Diese Probleme haben Vereine oder Firmen nicht. Und trotzdem wird nicht jedes Jubiläum gleich groß gefeiert. „Wir beschenken uns zum 50. Geburtstag selbst“, sagt Hans-Joachim Kurth, Vorsitzender der Lebenshilfe-Kreisvereinigung Bitburg, die am 4. Dezember 1968 gegründet wurde. „Und zwar, indem wir dafür sorgen, dass selbstbestimmtes Leben auch geistig behinderten Menschen möglich ist.“ Die Bitburger wollen im Jubiläumsjahr wichtige Aufgaben erledigen. „Wir legen lieber einen Schwerpunkt auf unser Tun.“ Spätestens ab Januar 2020 ist es nach dem Bundesteilhabegesetz Pflicht, geistig beeinträchtigten Menschen „zu Wohnraum zu verhelfen, der zur Führung eines möglichst selbstbestimmten, eigenverantwortlichen Lebens geeignet ist“, heißt es im Paragraphen 77. Um das zu ermöglichen, investiert die Lebenshilfe ins Gesundheitszentrum in Neuerburg. Dort sollen in der ehemaligen DRK-Rettungswache auf zwei Etagen vier Wohnungen à  40 Quadratmeter Größe entstehen. Die Bewohner von je zwei Einheiten nutzen zusammen ein Bad und eine Küche.  Die Lebenshilfe wird aus ihren Rücklagen einen Zuschuss von 50­ 000 Euro für die Sanierung zahlen. Die Räume sollen für zehn Jahre angemietet werden.

Und die Mieter sind auch schon gefunden. „Wir haben zwei Damen und zwei Herren, die im nahegelegenen Hotel  Euvea arbeiten und zurzeit noch bei ihren Eltern wohnen“, sagt Kurth. „Doch was passiert, wenn die Eltern mal nicht mehr können oder mal nicht mehr da sind?“, fragt Günter Hegner, Vorstandsmitglied bei der Lebenshilfe Bitburg. Die beiden Vorstandsmitglieder sehen ihre Aufgabe darin, Bedingungen zu schaffen, unter denen sie den Behinderten selbstbestimmtes Wohnen anbieten können. Und so eine Gelegenheit habe sich in Neuerburg geboten. „Das ist ein erster kleiner Schritt“, sagt Kurth.

Alleingelassen werden die Behinderten auch in ihrer eigenen Wohnung nicht. Die Mieter, die in Neuerburg einziehen werden, aber auch Mitglieder anderer Lebenshilfe-Wohngemeinschaften, haben die Möglichkeit, sich zum Beispiel bei der Lebenshilfe-Wohngemeinschaften gGmbH oder auch anderen Anbietern Betreuungsdienste einzukaufen.

„Die Angehörigen werden so entlastet. Ab einem gewissen Alter können sie die Betreuung nicht mehr schultern“, sagt Kurth. Und es wird in Zukunft immer mehr Rentner mit geistiger Behinderung geben. Neben den Wohnheimen und Werkstätten, in denen bislang die Behinderten betreut werden, denkt die Lebenshilfe deshalb auch über eine Tagesbetreuung für geistig beeinträchtigte Rentner nach.

Ende des Jahres sollen die Wohnungen fertig sein. Im Januar können die Mieter einziehen. In Bitburg habe man bereits Erfahrung mit dieser neuen Wohnform sammeln können, denn dort hat die Lebenshilfe schon Appartements angemietet. Mit den Geschäftsführern  des Gesundheitszentrums habe die Zusammenarbeit hervorragend geklappt, sagt Kurth.

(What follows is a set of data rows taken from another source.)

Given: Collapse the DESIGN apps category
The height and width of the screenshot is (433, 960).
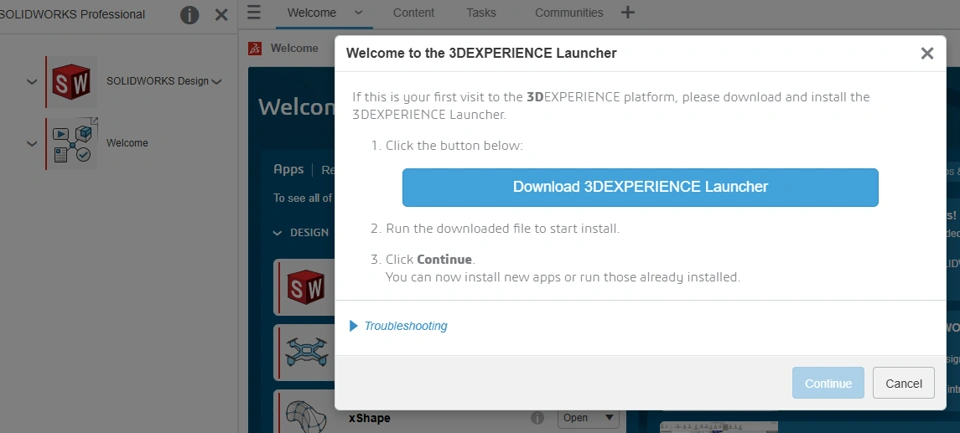Looking at the screenshot, I should (278, 233).
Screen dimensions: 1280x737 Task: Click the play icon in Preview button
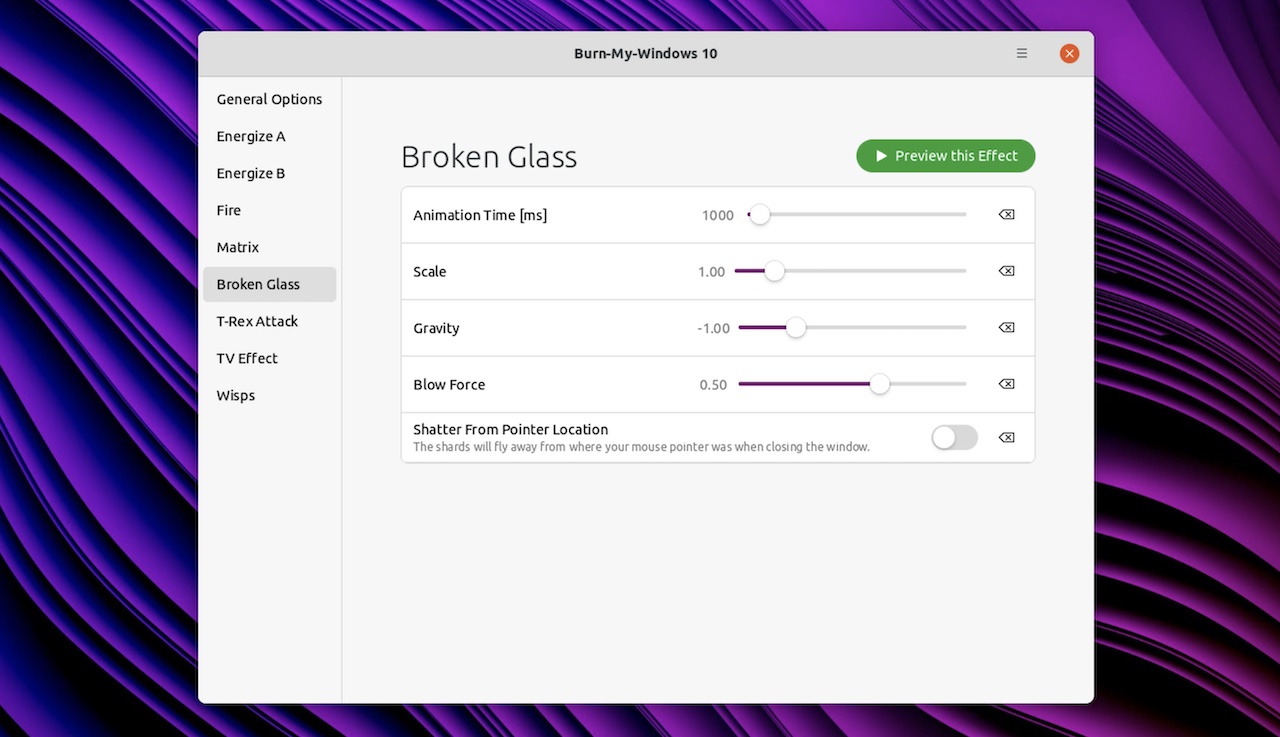tap(881, 155)
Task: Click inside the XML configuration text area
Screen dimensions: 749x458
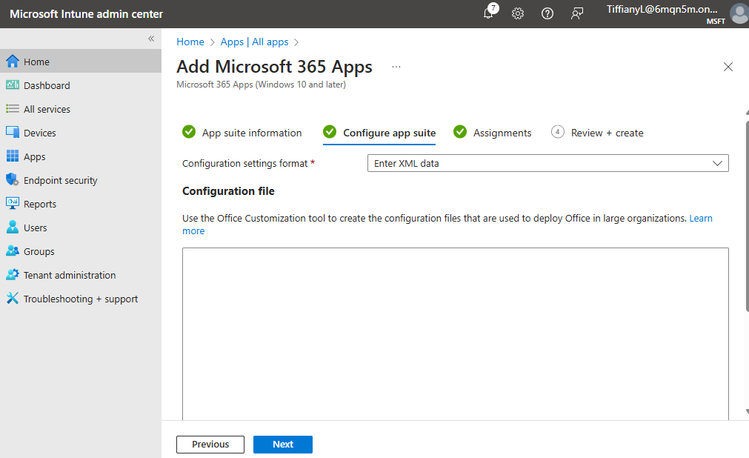Action: 455,333
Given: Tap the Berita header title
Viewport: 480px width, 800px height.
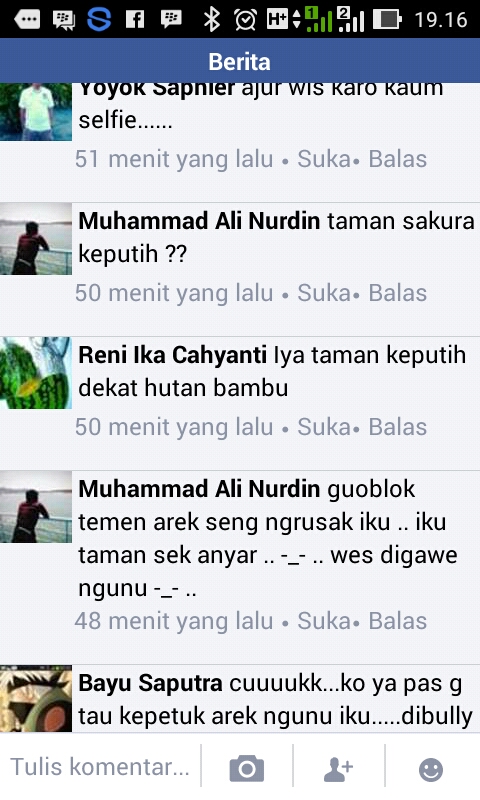Looking at the screenshot, I should click(x=240, y=62).
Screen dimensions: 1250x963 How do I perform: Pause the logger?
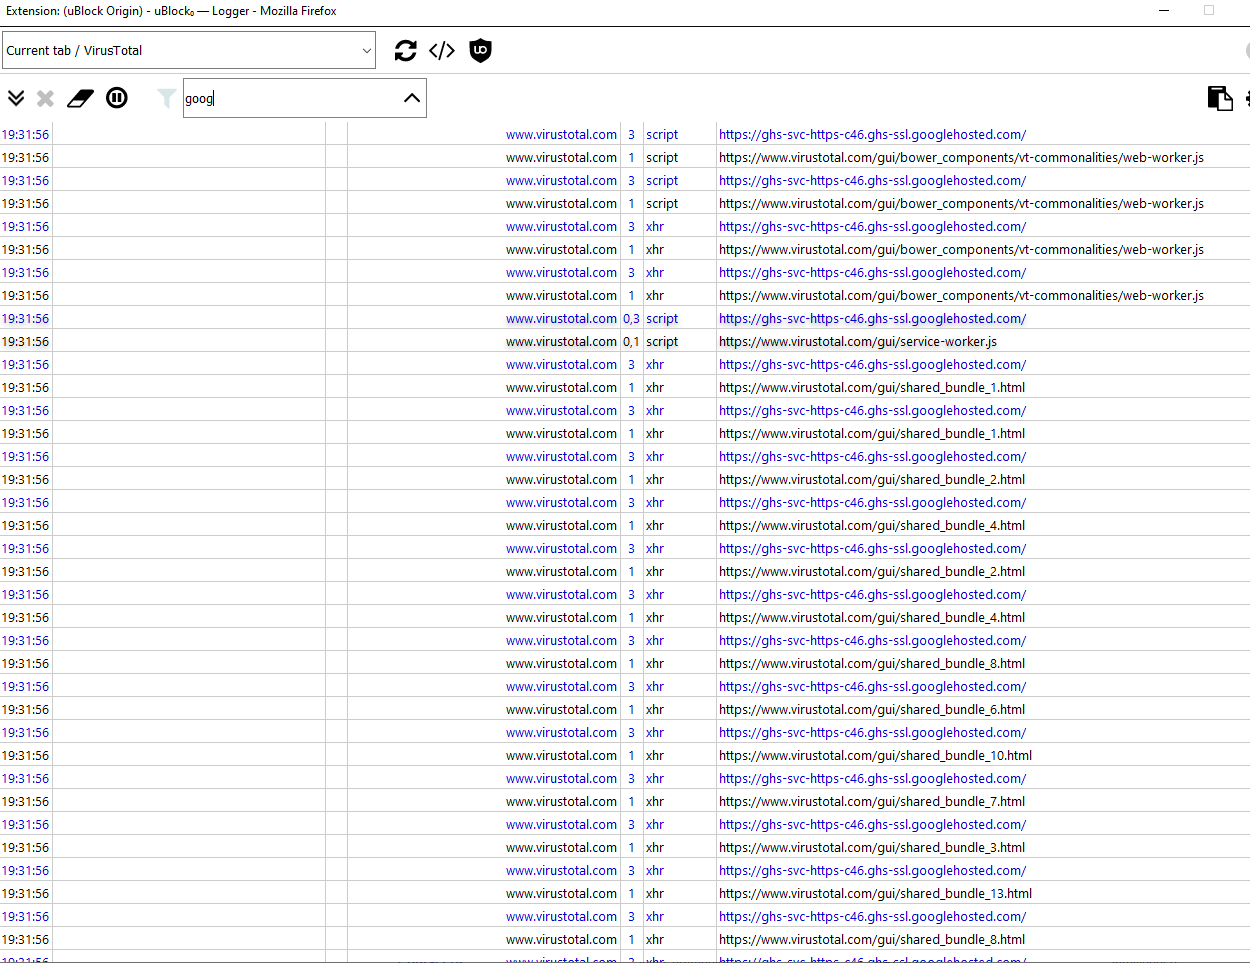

Das sieht auch Alexander Schaal so, einer der beiden Geschäftsführer des Gesundheitszentrums Neuerburg: „Wir freuen uns, dass es mit der Euvea eine so gute Nachbarschaft  gibt und wollen diese weiter aufleben lassen.“ Die Wohngruppe der Lebenshilfe passe sehr gut in das Gesamtkonzept. „Ich habe noch nie so schnell ein Projekt umgesetzt – das war richtig schön.“

Und so ganz ohne Feier wird das runde Jubiläum der Lebenshilfe Bitburg auch nicht über die Bühne gehen, verrät Kurth. Nur über das Wie ist noch nicht entschieden.